Ne cédons pas à la panique : pour ce qui est de la contagion, il n’y a pas d’affolement à avoir, c’est du moins ce que mon banquier m’a dit lorsque je lui ai demandé ce qu’il en était concernant la performance de mon contrat d’assurance vie. Les portugais, depuis le séisme de Lisbonne en 1755, sont persuadés que tout ce qui leur arrive de mal est de leur faute, ils transmettent donc tous les mois une lettre d’excuses signée au nom du peuple à la commission européenne. Jusqu’à présent les excuses ont été acceptées, tout va bien. Certains espagnols sont un petit peu plus bornés. Après leur mouvement plaza del Sol (qui n’a eu pour conséquences réelles que les ruptures de stock des tentes Quechua au Decathlon Madrid et des livres de Stéphane Vaisselle à la Fnac locale), on a constaté lors des dernières municipales une poussée du mouvement Podemos, qui est le pendant espagnol des grecs de Syriza. Restons calmes, cette poussée ne s’est constatée quasiment qu’en milieu urbain, dans les grandes agglomérations, nous pouvons compter sur l’Espagne rurale nostalgique du franquisme et sur la toute nouvelle loi d’interdiction de manifester pour leur remettre les idées en place (en plus les tentes quetchua sont facilement inflammables).

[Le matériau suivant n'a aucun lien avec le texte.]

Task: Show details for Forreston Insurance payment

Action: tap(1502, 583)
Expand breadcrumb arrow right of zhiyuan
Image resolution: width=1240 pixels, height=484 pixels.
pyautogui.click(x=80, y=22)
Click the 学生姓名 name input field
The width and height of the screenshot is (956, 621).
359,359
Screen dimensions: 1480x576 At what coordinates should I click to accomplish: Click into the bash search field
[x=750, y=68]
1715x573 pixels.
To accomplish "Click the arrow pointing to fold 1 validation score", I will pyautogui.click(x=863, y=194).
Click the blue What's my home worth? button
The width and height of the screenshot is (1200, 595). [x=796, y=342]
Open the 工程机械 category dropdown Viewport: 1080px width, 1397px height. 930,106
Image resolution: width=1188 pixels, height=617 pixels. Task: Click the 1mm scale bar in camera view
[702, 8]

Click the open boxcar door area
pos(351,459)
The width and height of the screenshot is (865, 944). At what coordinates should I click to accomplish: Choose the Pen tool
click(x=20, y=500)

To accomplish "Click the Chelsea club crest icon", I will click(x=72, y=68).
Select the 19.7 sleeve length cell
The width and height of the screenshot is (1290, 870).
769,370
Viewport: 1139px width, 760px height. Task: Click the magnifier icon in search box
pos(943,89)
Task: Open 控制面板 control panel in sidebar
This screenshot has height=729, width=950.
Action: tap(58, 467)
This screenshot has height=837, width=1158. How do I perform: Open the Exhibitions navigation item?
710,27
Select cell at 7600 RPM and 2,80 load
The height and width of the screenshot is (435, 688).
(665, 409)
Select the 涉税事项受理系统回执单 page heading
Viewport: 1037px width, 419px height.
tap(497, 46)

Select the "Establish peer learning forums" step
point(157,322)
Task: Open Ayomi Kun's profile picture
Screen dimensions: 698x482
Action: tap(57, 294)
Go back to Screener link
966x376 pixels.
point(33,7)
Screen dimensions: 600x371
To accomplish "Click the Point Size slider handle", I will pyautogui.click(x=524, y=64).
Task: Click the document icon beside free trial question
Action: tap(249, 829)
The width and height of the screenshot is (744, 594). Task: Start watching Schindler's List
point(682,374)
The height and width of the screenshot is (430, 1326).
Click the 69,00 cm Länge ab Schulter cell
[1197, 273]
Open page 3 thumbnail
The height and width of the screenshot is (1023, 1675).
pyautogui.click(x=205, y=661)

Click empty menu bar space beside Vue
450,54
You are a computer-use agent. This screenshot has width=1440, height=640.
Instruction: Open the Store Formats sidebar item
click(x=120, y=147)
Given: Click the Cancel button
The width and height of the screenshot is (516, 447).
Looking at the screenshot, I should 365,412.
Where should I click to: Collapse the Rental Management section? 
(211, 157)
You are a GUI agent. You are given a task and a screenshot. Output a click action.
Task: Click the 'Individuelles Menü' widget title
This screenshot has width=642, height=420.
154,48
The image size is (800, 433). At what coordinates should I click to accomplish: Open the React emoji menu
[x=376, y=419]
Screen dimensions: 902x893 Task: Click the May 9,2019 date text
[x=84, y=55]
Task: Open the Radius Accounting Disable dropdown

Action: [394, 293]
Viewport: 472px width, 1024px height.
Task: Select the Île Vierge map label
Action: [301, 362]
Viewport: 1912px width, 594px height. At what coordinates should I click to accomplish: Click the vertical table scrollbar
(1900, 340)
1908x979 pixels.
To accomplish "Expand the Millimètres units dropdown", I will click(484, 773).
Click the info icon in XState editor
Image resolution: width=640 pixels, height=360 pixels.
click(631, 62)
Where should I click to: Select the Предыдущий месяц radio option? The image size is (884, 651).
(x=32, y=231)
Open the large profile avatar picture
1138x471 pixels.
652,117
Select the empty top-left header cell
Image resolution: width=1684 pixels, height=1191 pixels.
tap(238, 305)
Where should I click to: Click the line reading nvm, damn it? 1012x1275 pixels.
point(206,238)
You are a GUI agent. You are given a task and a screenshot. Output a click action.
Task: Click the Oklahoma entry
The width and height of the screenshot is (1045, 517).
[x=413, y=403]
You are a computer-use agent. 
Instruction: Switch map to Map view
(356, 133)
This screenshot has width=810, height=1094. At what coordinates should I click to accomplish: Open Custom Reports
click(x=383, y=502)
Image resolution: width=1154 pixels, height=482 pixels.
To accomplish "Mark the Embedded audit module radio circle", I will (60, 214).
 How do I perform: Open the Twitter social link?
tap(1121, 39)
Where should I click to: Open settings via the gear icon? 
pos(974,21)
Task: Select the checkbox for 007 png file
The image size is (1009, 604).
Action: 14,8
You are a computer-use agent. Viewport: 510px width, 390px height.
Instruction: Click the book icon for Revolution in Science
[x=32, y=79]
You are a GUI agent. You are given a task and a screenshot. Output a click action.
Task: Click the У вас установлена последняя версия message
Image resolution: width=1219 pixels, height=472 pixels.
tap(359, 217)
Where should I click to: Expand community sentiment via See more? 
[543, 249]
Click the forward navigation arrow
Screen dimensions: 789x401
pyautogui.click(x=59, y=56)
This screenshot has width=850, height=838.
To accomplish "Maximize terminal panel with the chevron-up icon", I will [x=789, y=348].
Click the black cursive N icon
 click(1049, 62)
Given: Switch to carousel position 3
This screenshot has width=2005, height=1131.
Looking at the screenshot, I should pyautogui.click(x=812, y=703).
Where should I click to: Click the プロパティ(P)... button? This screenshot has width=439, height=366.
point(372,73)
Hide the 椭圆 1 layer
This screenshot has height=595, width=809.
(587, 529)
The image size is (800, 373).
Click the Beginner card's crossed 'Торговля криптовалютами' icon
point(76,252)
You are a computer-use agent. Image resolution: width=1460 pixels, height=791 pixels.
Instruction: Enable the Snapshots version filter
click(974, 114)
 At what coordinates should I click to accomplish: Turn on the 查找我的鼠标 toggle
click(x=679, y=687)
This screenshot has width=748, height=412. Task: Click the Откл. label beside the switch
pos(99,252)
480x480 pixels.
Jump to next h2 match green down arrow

"Les Français sont bien assez occupés à essayer de trouver un taxi aimable et pas cher"

Certains Italiens, eux, commencent à se mettre en tête, à cause de la crise grecque, que Matteo Renzi, leur nouveau premier ministre présenté comme un héros dans la presse européenne, ne serait pas si courageux qu’on le croit, puisque le courage politique reviendrait à tenir la ligne directrice de son programme vis-à-vis de ses électeurs dans un premier temps, et faire ce que l’on peut vis-à-vis des institutions européennes pour les contenter dans un second temps (et non pas l’inverse). Ceci dit, les clubs de foot de Serie A reviennent en force pour la saison 2015/2016. On peut s’attendre à des italiens plutôt timorés en termes de contestation sociale dans l’année à venir. Quant aux Français, ils sont bien assez occupés comme ça à essayer de trouver un taxi aimable et pas cher pour se soucier de broutilles telles que la protection de leur système social ou la mise à sac de leur code du travail. Et puis si jamais ils se réveillent un jour, lorsque leur retraite sera de 500€ par mois, ils comprendront bien vite que la loi renseignement et la loi Macron sont déjà passées sans problème et qu’il est un peu tard pour descendre dans la rue.